The bottom line is that staff turnover is expensive and managers should be doing everything they can to reduce it. Discover the top 5 staff retention strategies in the current climate, to reduce employee turnover.
- Work-Life Balance
Be careful of employees working to the point of having an unhealthy work-life balance. Many workers will want to impress and get-ahead but ultimately it will harm their well-being and productivity. Stressed and overworked employees will be likely to have higher sickness and absence levels.
One of the top reasons staff stay in their jobs is a healthy work-life balance. More companies are starting to offer a 4-day workweek. This is a big step to take but it shows how important a healthy work-life balance is becoming. An easy way to start is to offer your staff a paid day off for their birthday.
- Flexible Working
With such a high level of competition for candidates presently, it’s important to offer top talent what they’re asking for, if possible.
- Professional Development
LinkedIn’s ‘Annual Workplace Learning Report’ found that 94% of employees said that they would stay at a company longer if it invested in their professional development.
Almost all your employees want to upskill! This is good news as it means they are ambitious and curious; these are great attributes to have in your staff. Reward them with quality training and they will stay with you for longer.

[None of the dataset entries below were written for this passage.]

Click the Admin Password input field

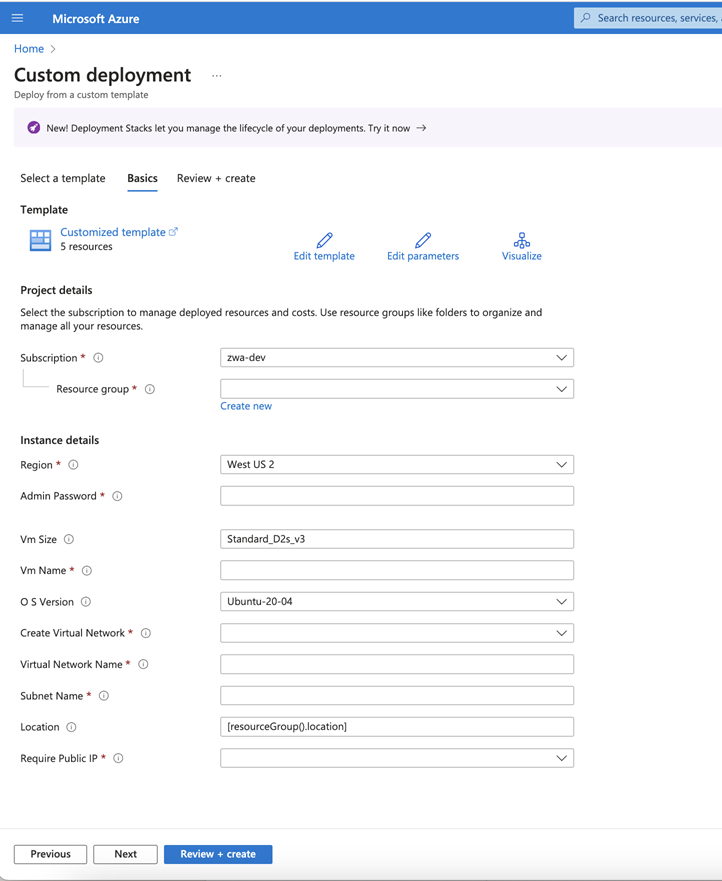[x=396, y=495]
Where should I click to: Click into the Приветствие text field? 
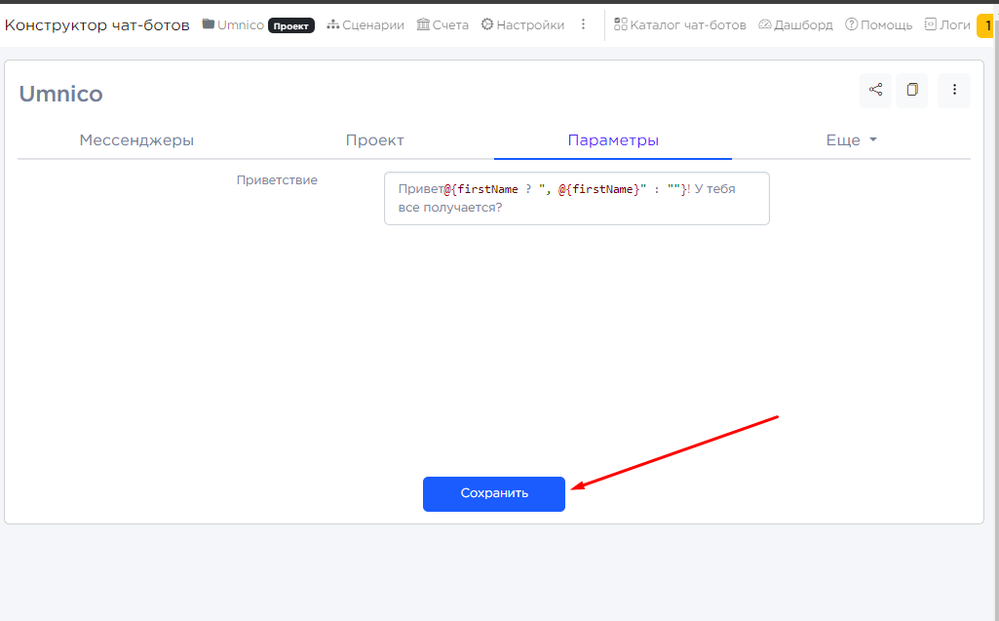tap(576, 198)
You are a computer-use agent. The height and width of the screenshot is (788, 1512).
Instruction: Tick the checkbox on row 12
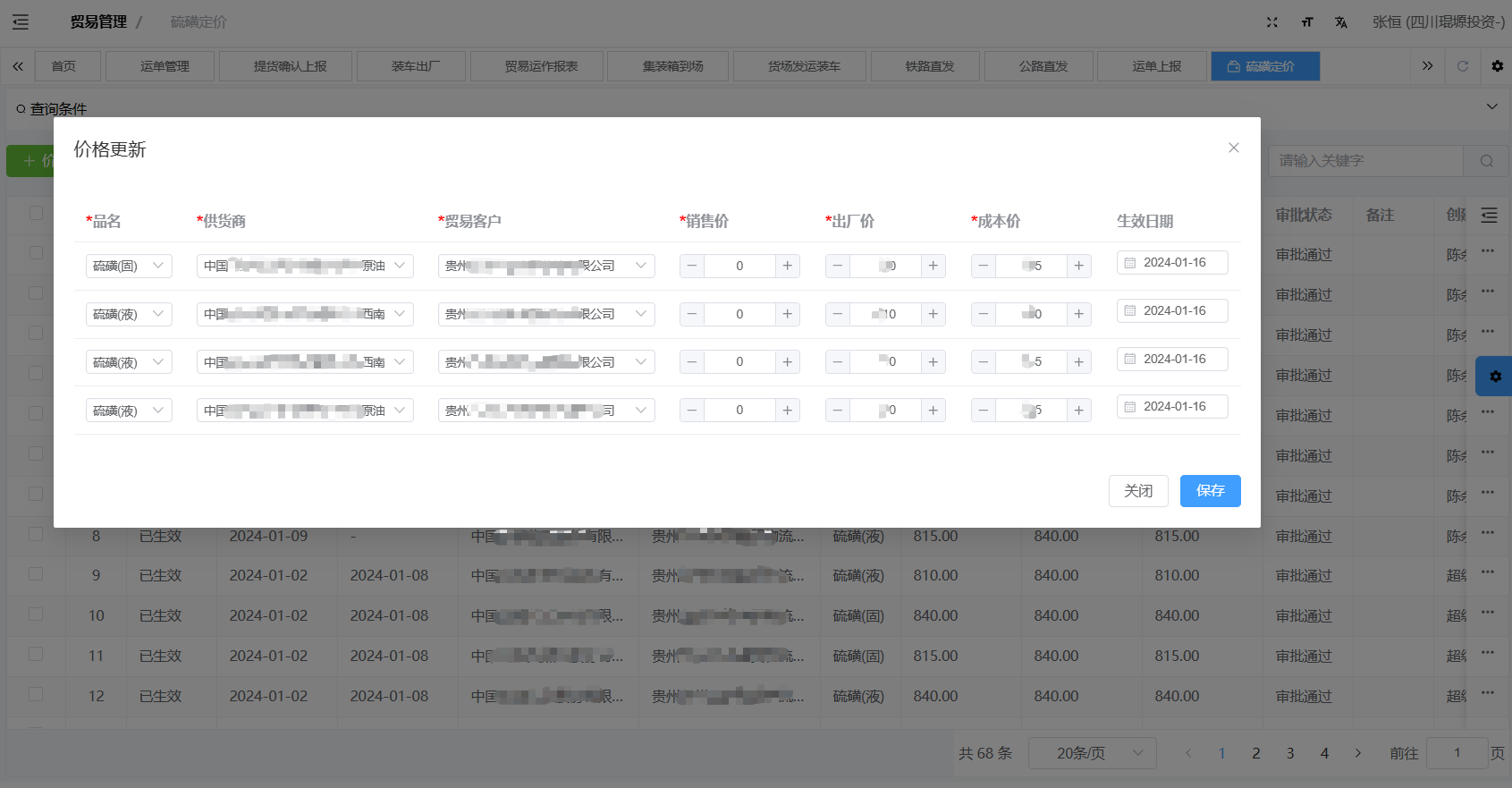pos(36,695)
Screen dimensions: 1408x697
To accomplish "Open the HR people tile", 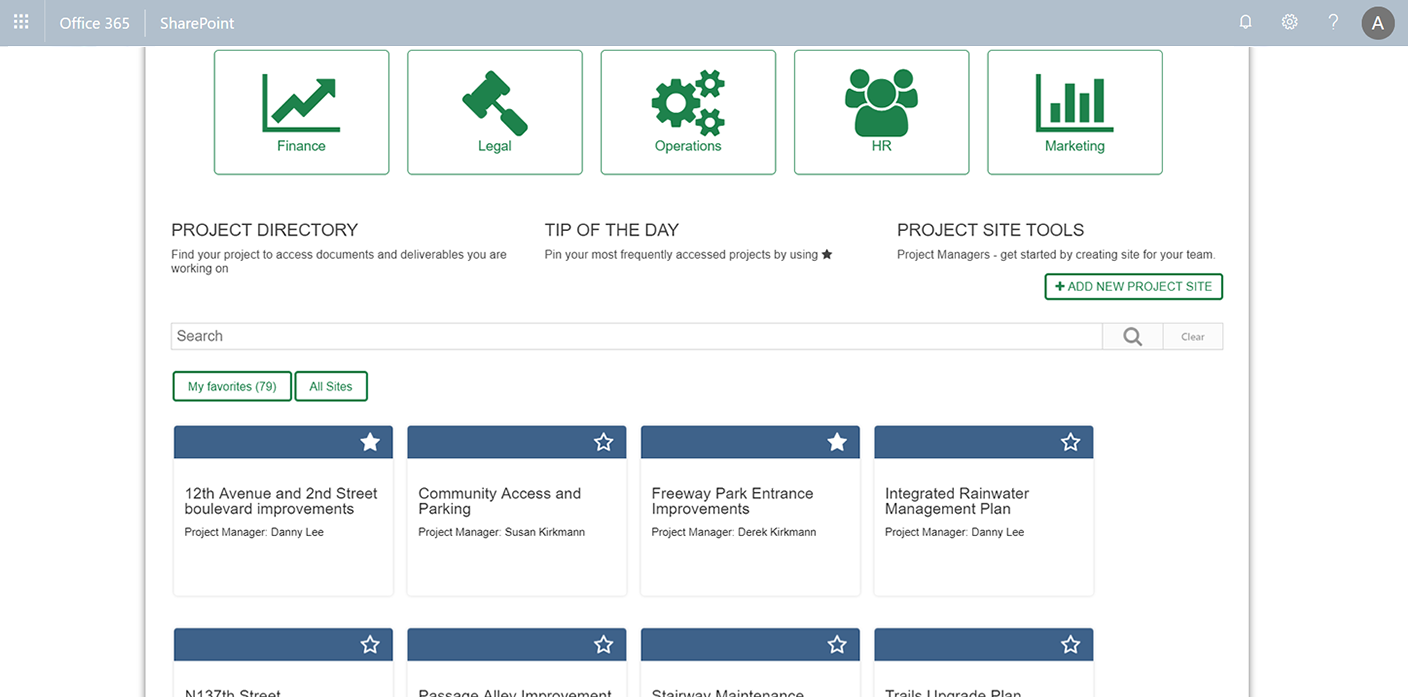I will tap(881, 112).

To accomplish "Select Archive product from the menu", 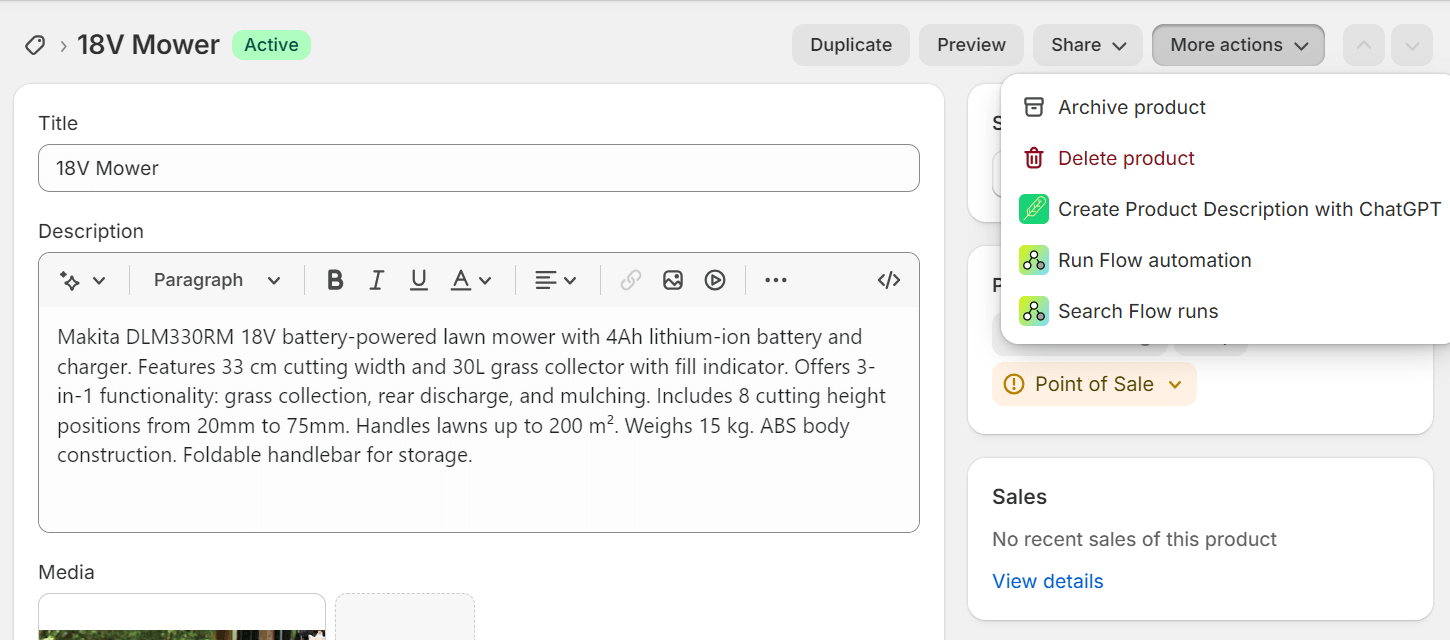I will point(1131,107).
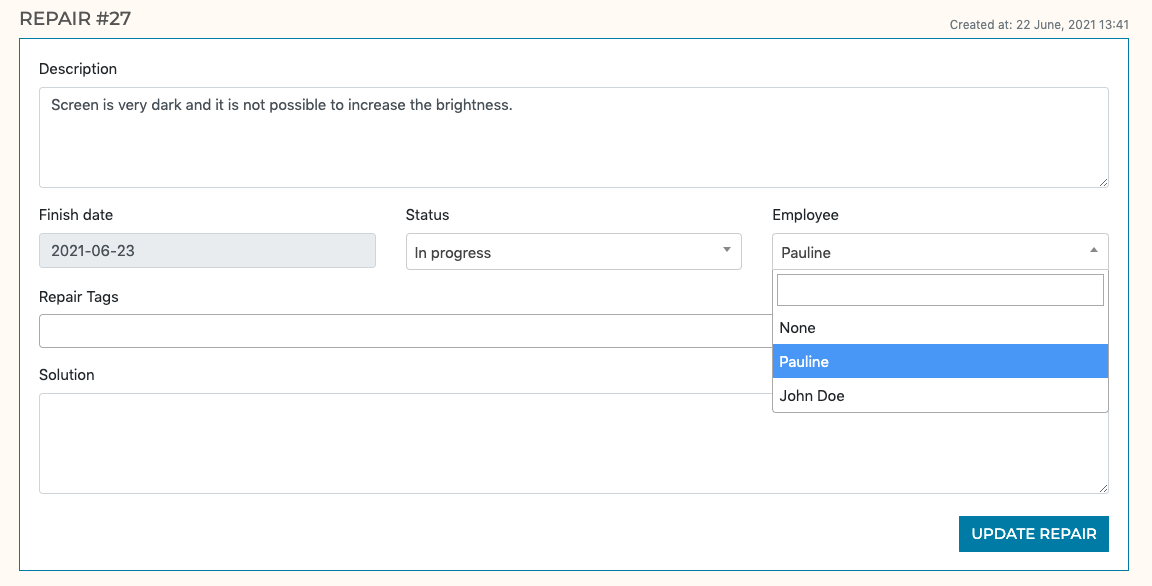
Task: Click the Status dropdown arrow
Action: pos(727,250)
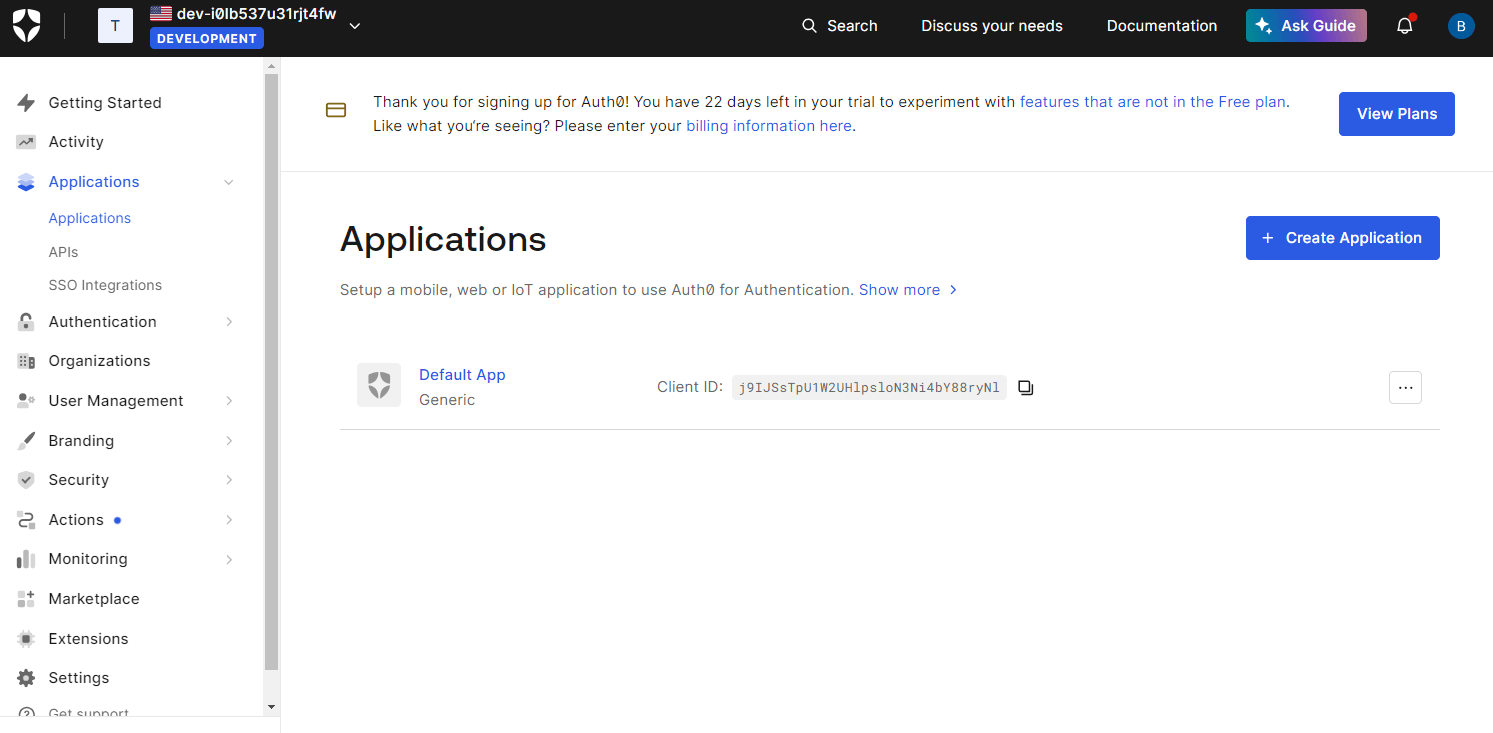Click the Extensions chip icon

click(x=26, y=639)
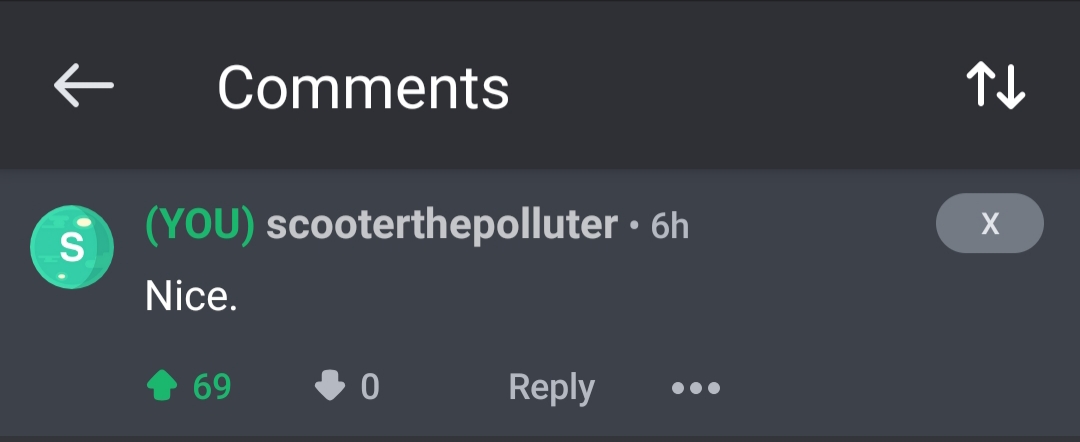Image resolution: width=1080 pixels, height=442 pixels.
Task: Click the 0 downvote count
Action: [x=370, y=386]
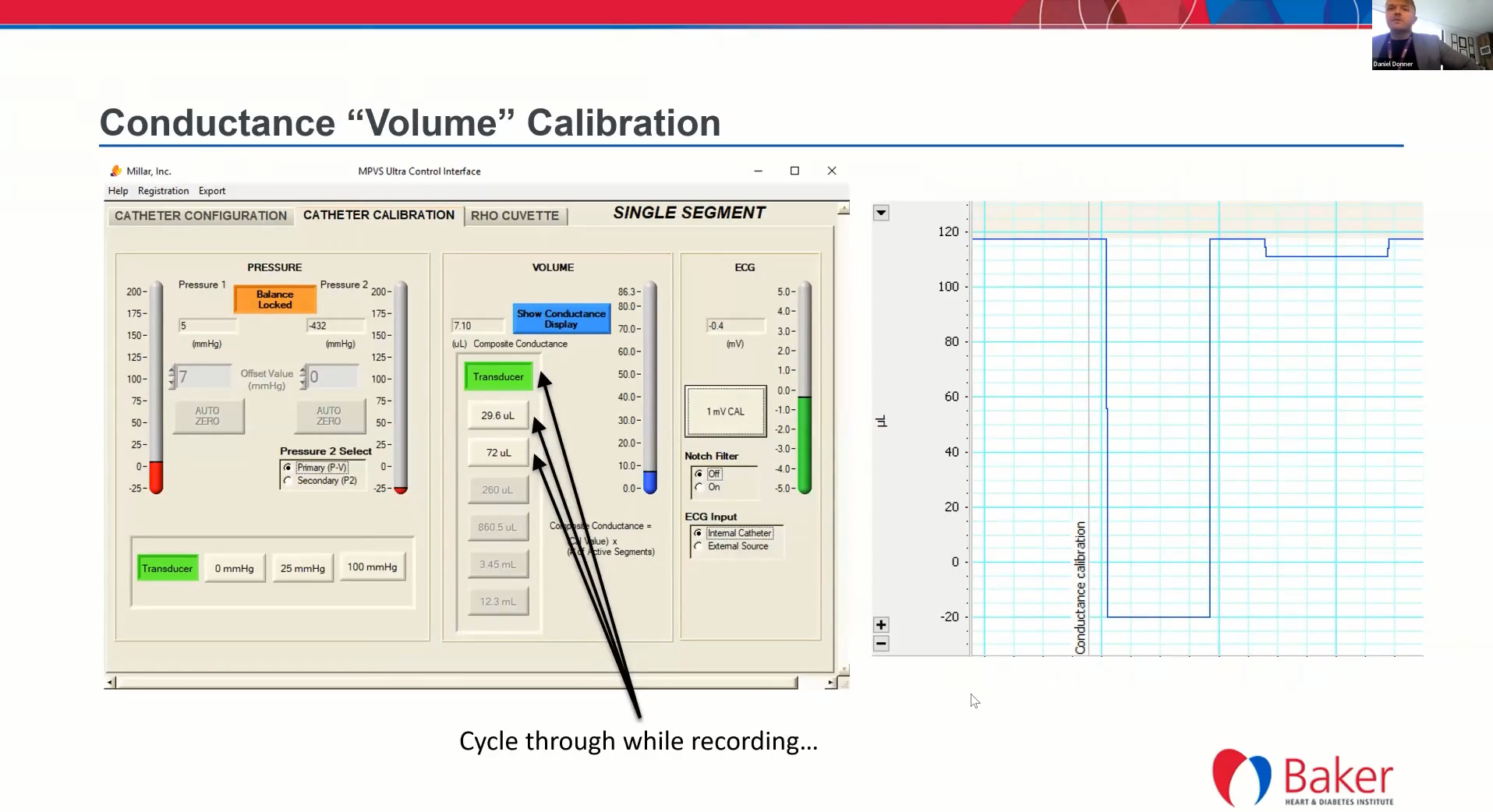This screenshot has width=1493, height=812.
Task: Click the Composite Conductance value field
Action: [477, 326]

Professional development is an investment that will pay for itself over time.
- Improve Onboarding
If there’s no onboarding process at your organisation, this often leads to a higher staff turnover rate and reduced productivity levels. If you have an onboarding process but you’re losing new hires within a few months, this is a good indication that it’s ineffective.
How do you improve your onboarding process? The first step is to keep in touch with your new hire between receiving the signed offer and welcoming them on their first day. This will reduce the competition snatching them away from you during this period.
Often managers will feel like they don’t have time to fully complete your onboarding process, however if you make it mandatory it will let them know how important it is.
Be sure to capture your new hire’s excitement for the role by giving them clear insight into what’s expected of them during their first month. Make sure that they have someone who they can go to at any time for support, if they find they need help.
- Employee Surveys
Many organisations survey their staff on an annual basis, if at all. To monitor staff turnover risks, if you have a large number of employees, they should be surveyed on a monthly basis if possible.
Regular communication with your employees is especially important during times of change. Surveying your staff once a year would not have been adequate during the covid pandemic for example.
A Gallop poll found that 65% of employee felt underappreciated in their role. How do you know if your staff are feeling underappreciated? A lack of enthusiasm about their role is a good indicator that they’re feeling this way.
The most important aspect of appreciation from managers is the need to be authentic and sincere. Making the recognition public will improve its impact, for example an annual awards ceremony.
How do your employee retention strategies compare? Can you use any of the top 5 staff retention strategies in the current climate to reduce your staff turnover?